_Exercise brief:_ Each record below is to be output unchanged, and any picture is to be dropped.

══ The input

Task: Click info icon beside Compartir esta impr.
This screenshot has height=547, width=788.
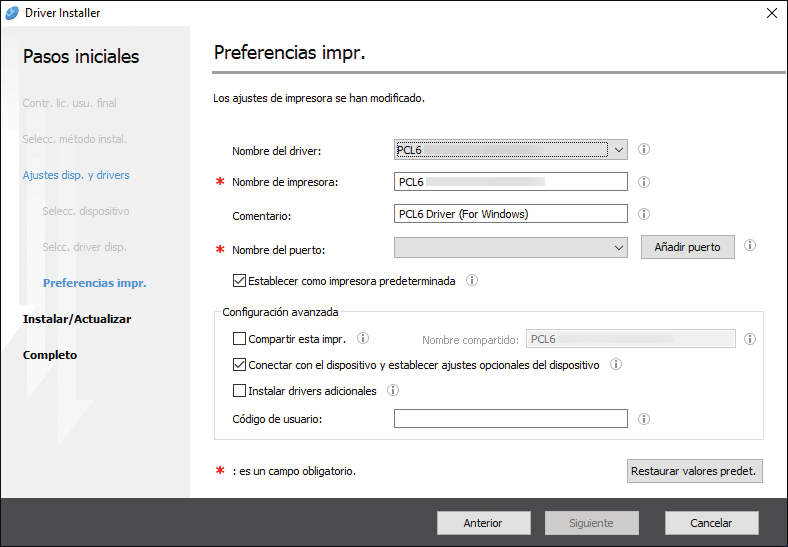Action: click(x=363, y=338)
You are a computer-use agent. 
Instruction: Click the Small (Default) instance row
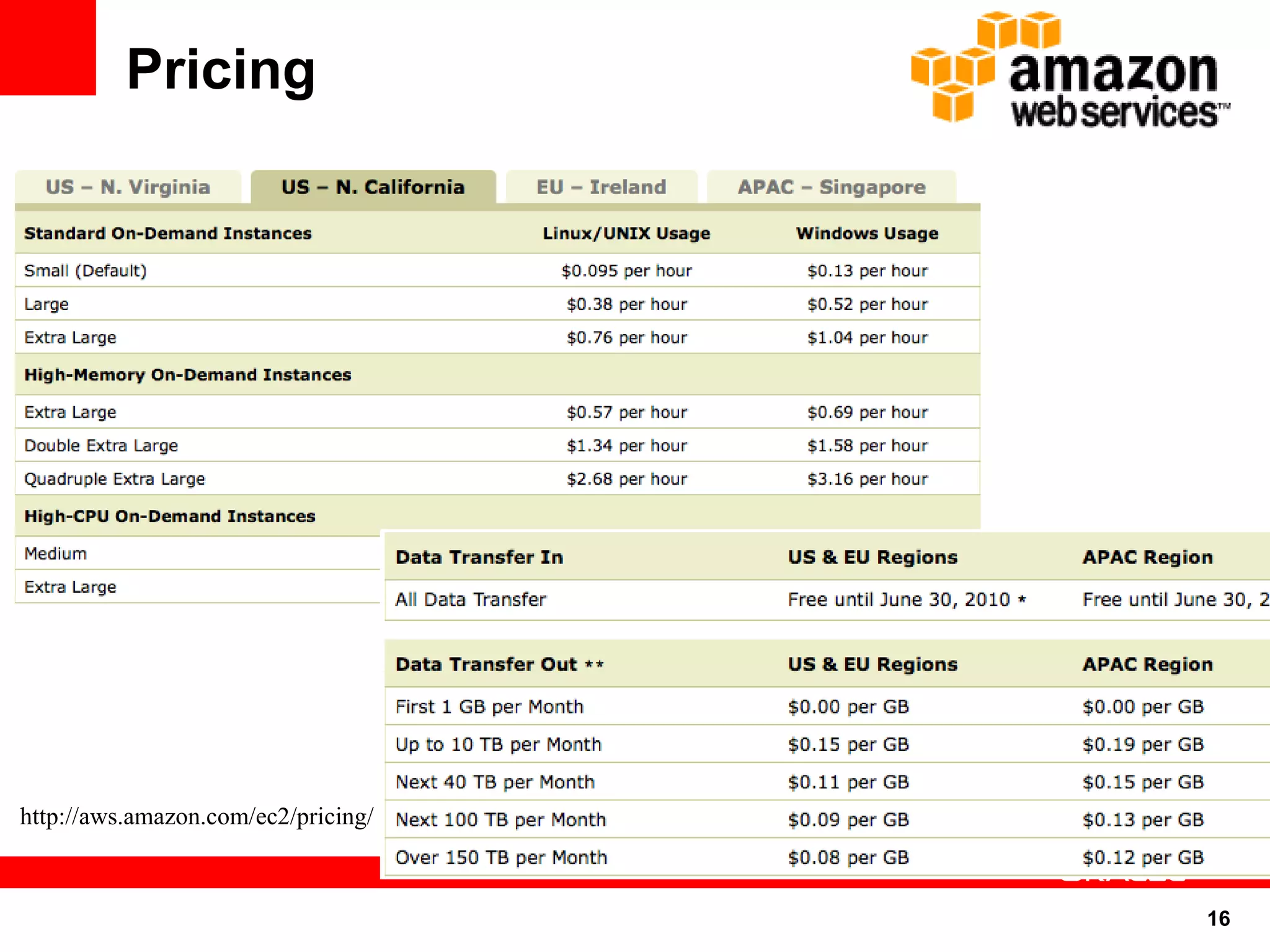click(497, 270)
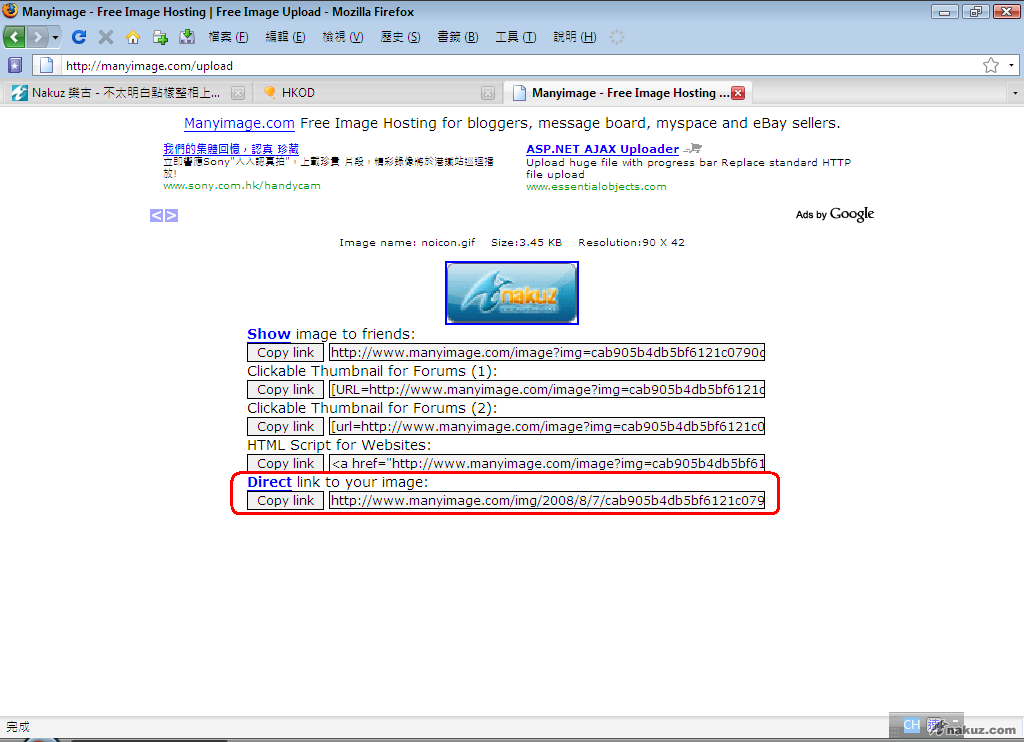
Task: Open the 工具 (T) tools menu
Action: (x=515, y=37)
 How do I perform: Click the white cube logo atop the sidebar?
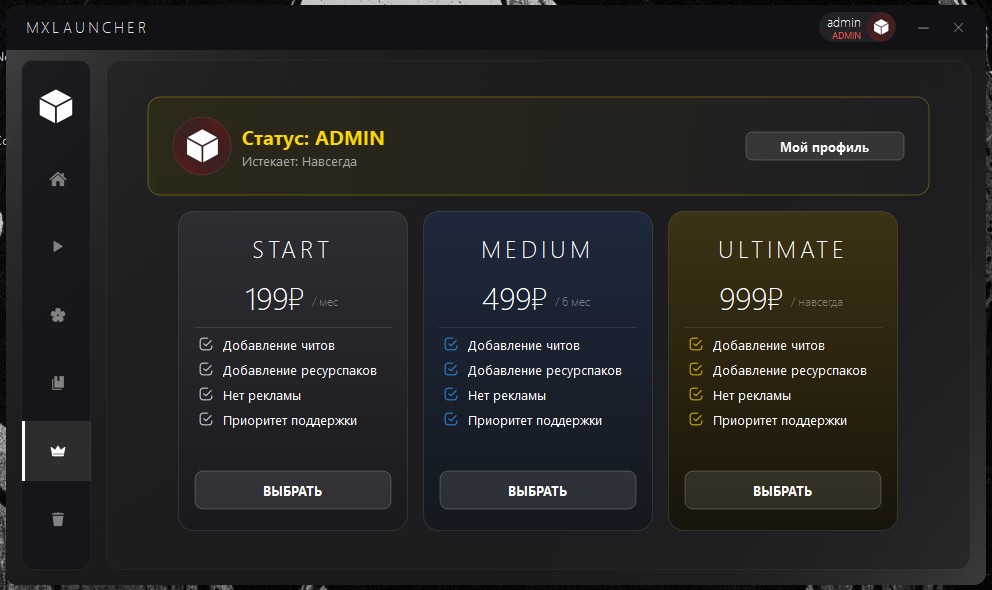[x=56, y=105]
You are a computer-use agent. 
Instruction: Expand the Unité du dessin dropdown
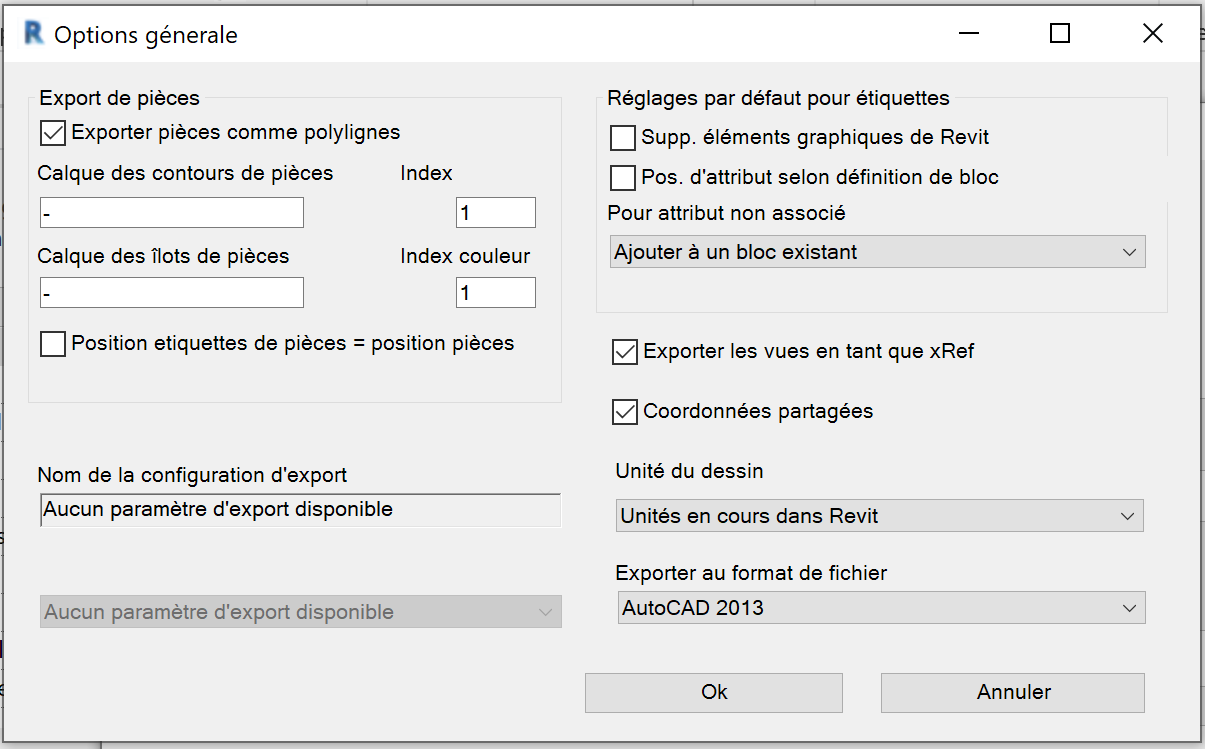[x=879, y=517]

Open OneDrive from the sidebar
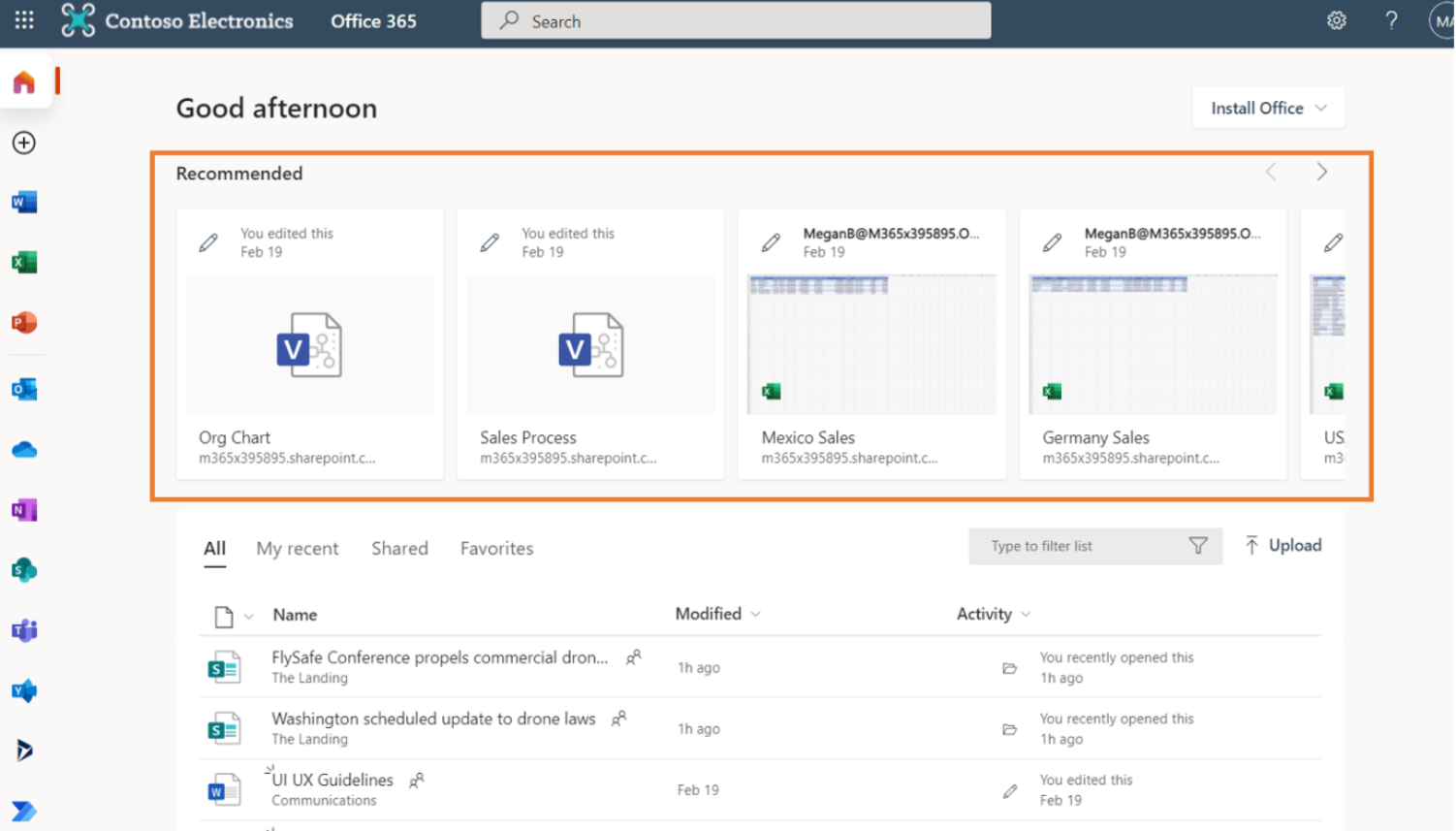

════

_Solution to the problem:_
Task: Click info icon beside Compartir esta impr.
This screenshot has height=547, width=788.
Action: click(x=363, y=338)
You are a computer-use agent. 
Instruction: Click the Small (Default) instance row
click(497, 270)
Task: Open the 工具 (T) tools menu
Action: (x=515, y=37)
 How do I perform: Click the white cube logo atop the sidebar?
[x=56, y=105]
You are a computer-use agent. 
Instruction: Expand the Unité du dessin dropdown
[x=879, y=517]

Open OneDrive from the sidebar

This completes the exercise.